I see no reason to choose between the three miracles, so I take them as all pointing to the truth about Jesus Christ:

Yes, Jesus prays for the hungry people and the Father provides bread just like when Israel was sustained with manna in the desert following the exodus from Egypt.

And—Yes—the witness of the compassion of Jesus cracks open the hearts of the crowd to share.

And—Yes—Jesus transforms a crowd that follows the purity codes of Israel into a community that is a sign of the Messianic Banquet of the Kingdom of God in which everyone, clean and unclean, is one in Christ.

Yet all three miracles require some things we may be tempted to overlook.

It starts with compassion. He has just learned that John the Baptist has been murdered by King Herod, so Jesus sets out to find solitude: to pray, to plan, and to grieve John’s death. Surely he also sees that the powers that be will soon be coming to silence him.

Jesus goes into the countryside to be alone, but he finds a small city of needy people clamoring for healing and some word of comfort in the face of John’s brutal, cynical murder.

 Matthew tells us that Jesus has compassion for them.

And this compassion is not just a warm feeling, but a force that allows him to put his own needs on hold for a time, so he can attend to the people. He ministers healing until sunset.

The disciples want him to send the people into the surrounding villages so they can eat—and Jesus and the disciples can get some rest.

 

But Jesus says, “They need not go away….”

How easy it is to send people away—just send the illegal children back to Central America, what could be easier?

Did you see what conservative writer George Will said on Fox News last Sunday when asked what we should do about the 60,000 illegal kids being held at the border?

He said:

“We ought to say to these children, ‘Welcome to America, you’re going to go to school and get a job and become Americans,’ We have 3,141 counties in this country. That would be 20 [children] per county. The idea that we can’t assimilate these 8-year-old ‘criminals’ with their teddy bears is preposterous.” 

How easy it is to send the homeless street people out of the church or better yet, to keep the church doors locked so they won’t show up in the first place. It’s always easier to send them away and let them fend for themselves than it is to act with the compassion of Christ.

Certainly would have been easier to send away Dr. Kent Brantly who is infected with the Ebola virus, instead of flying him yesterday from Liberia to Emory University Hospital in Atlanta—which is only a mile or so from where I was staying this past week with my sister.
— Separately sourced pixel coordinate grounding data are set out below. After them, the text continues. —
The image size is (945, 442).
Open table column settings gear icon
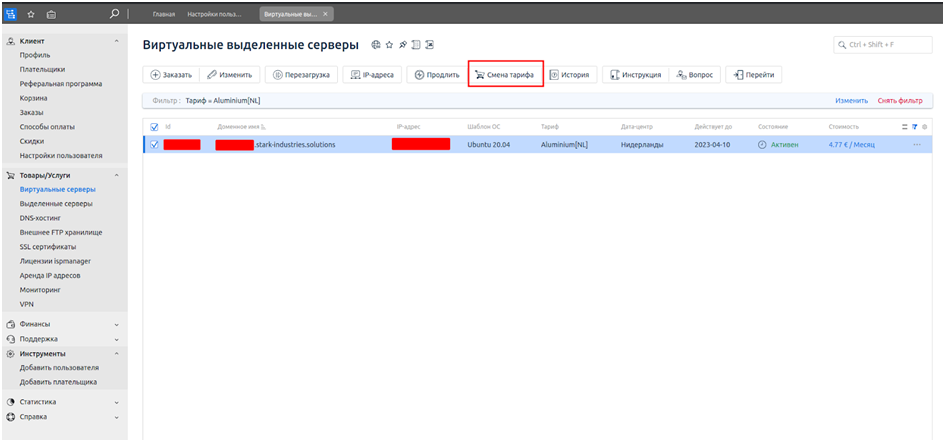[x=925, y=127]
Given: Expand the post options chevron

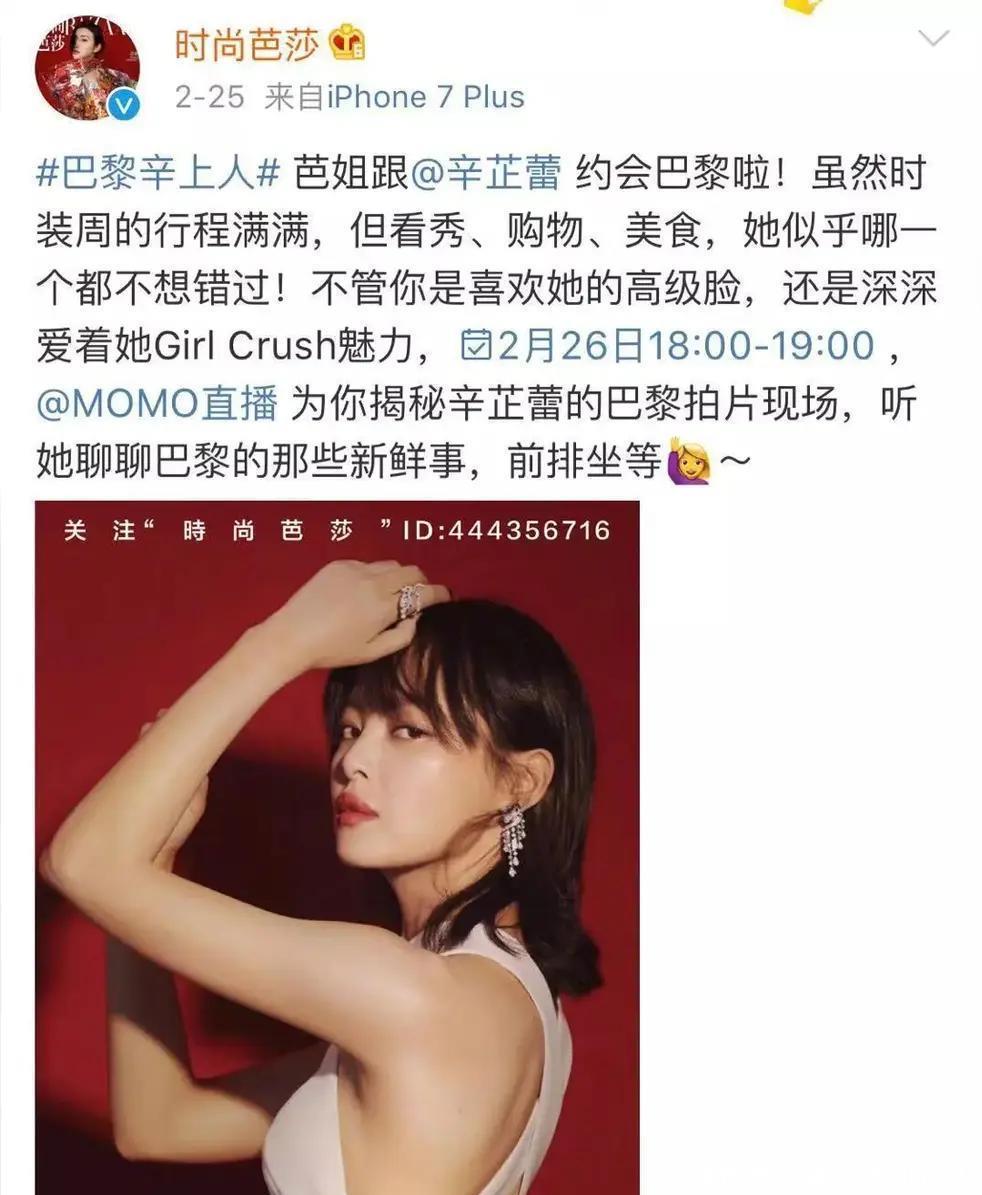Looking at the screenshot, I should (x=933, y=38).
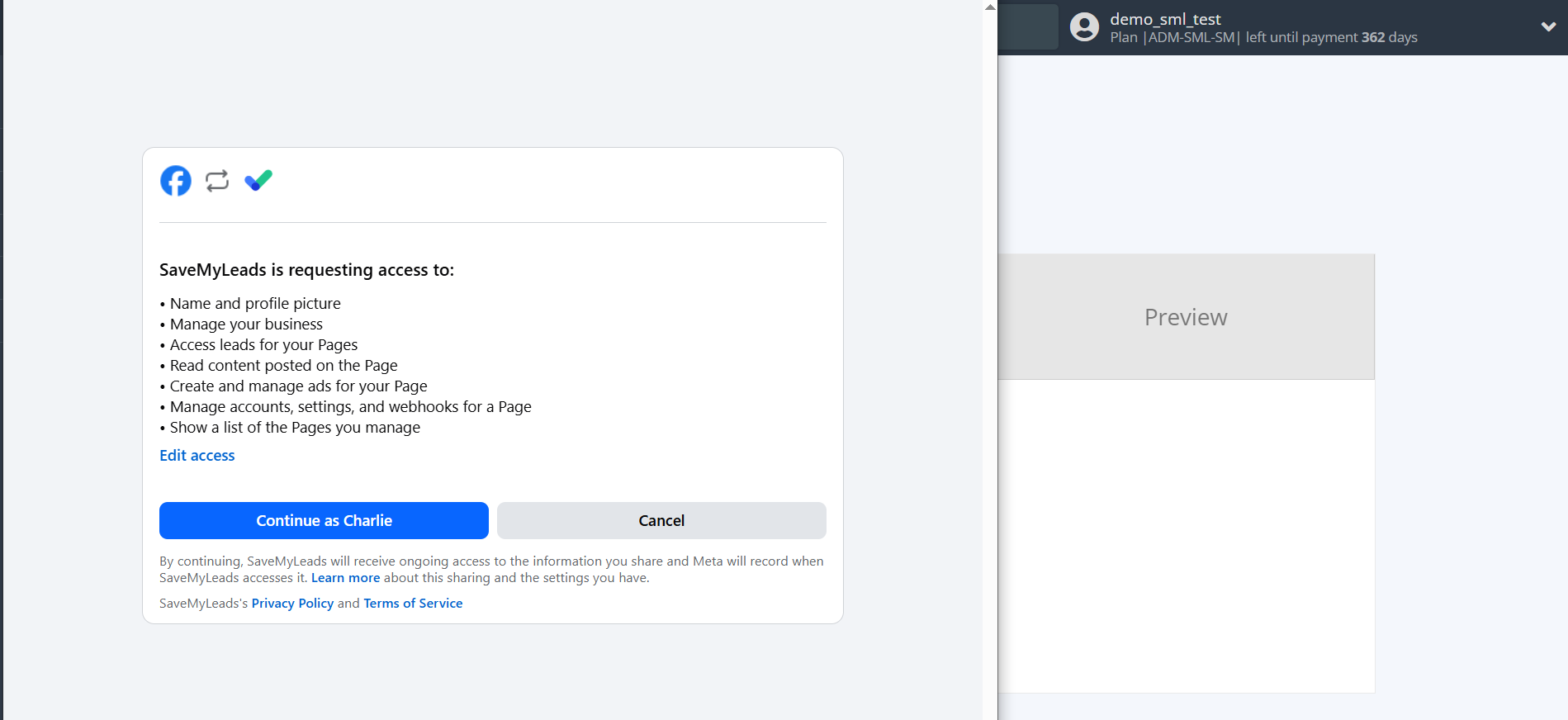1568x720 pixels.
Task: Open the demo_sml_test account name
Action: click(x=1164, y=19)
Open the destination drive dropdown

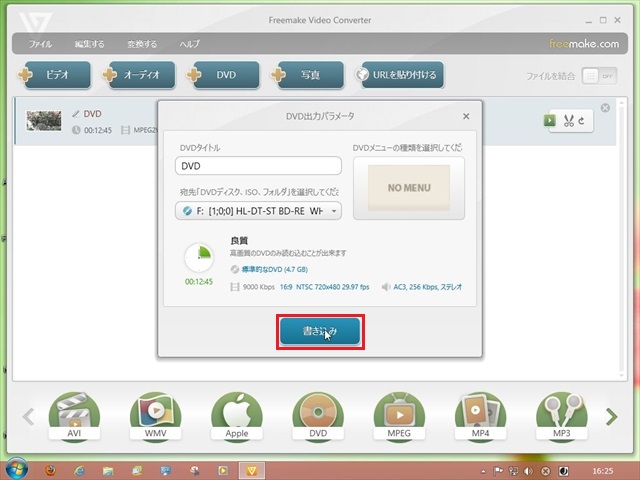click(258, 211)
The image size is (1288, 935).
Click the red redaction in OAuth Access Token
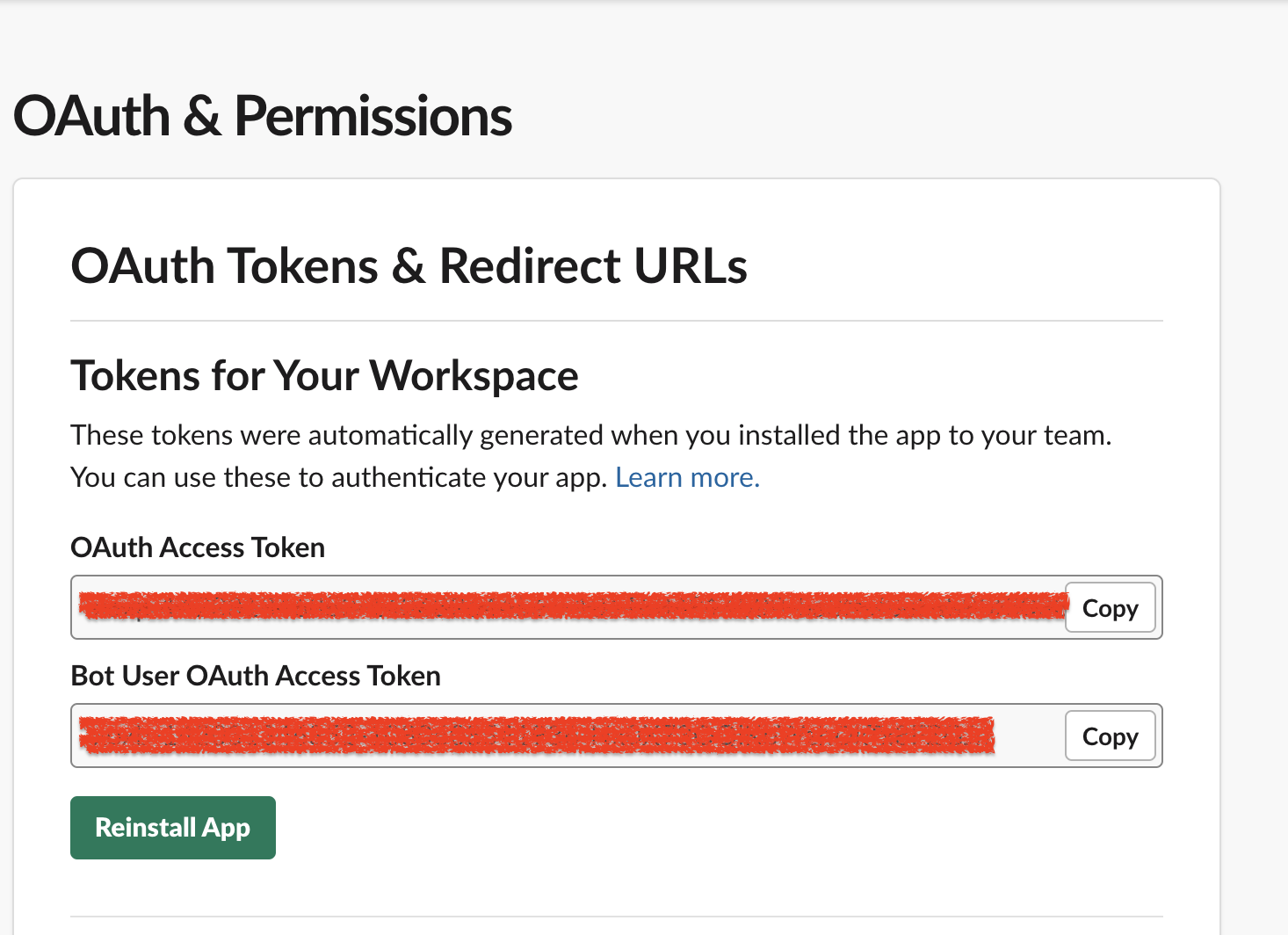coord(571,605)
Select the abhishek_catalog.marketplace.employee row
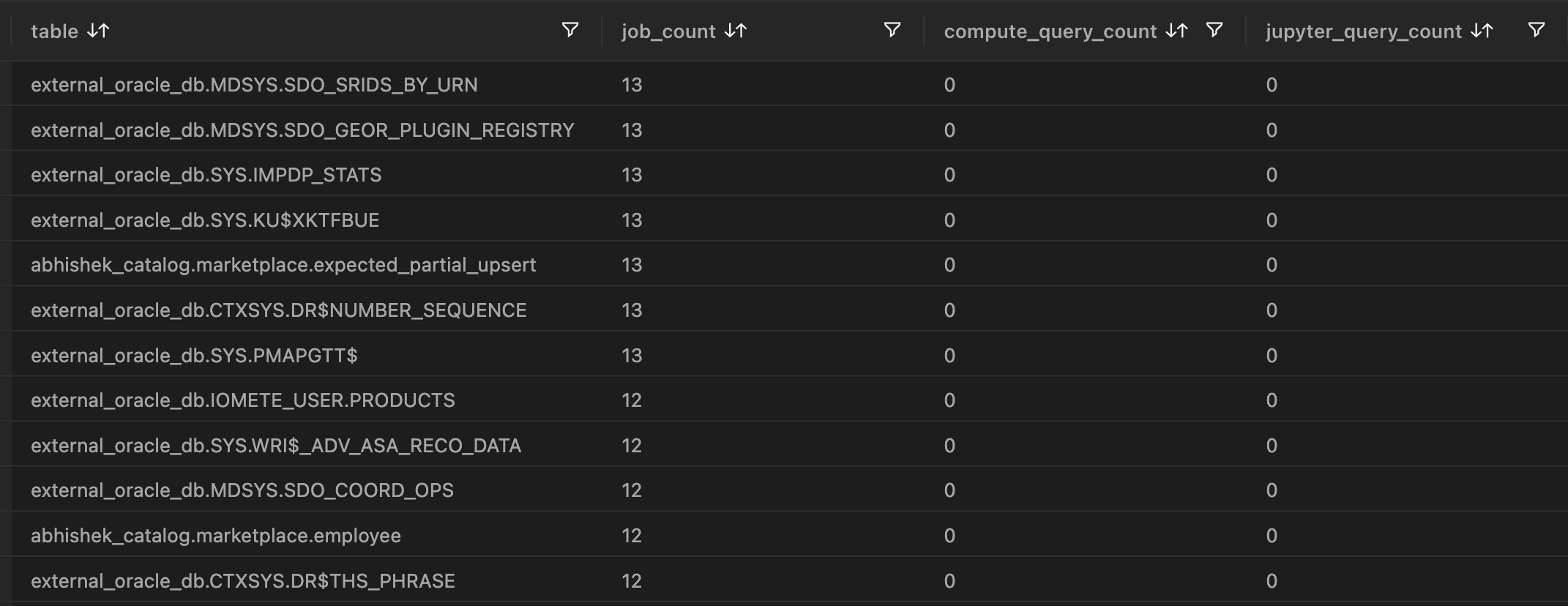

Once we obey the first command and welcome them to stay, Jesus says: “give them something to eat.”

In Matthew 25 we are told those who pass the final exam of discipleship are the ones who feed the hungry, clothe the naked, visit the prisoners, and heal the sick. Those who do these things aren’t loved more by God, but rather they have taken the love of God they have received and passed it on to others, thus becoming partners with God.

But what are 5 loaves and 2 fish among so many?

Just enough to prime the pump.

Here’s the thing: Jesus partners with the servants who fill the stone jars with water. He partners with the disciples who offer the bread and fish.

 

And today he wants to partner with us in the work of the Kingdom.

 

Author and theologian Gil Baillie says his 5 year old son asked him to build a tree house. Baillie agreed under one condition. He would work on the tree house only when his son was willing to work on it with him.

Some days his son had no interest in helping so nothing got done. Other days he did help but it was slow going as Baillie waited for his son to bring him a nail or a hammer.

This father-child partnership took quite a while to build that tree house.

od is in charge, God is the compassion, God is the power and all we have to offer is our obedience as very junior partners of our Lord Jesus Christ, who said:

 

“The people need not go away; you give them something to eat.”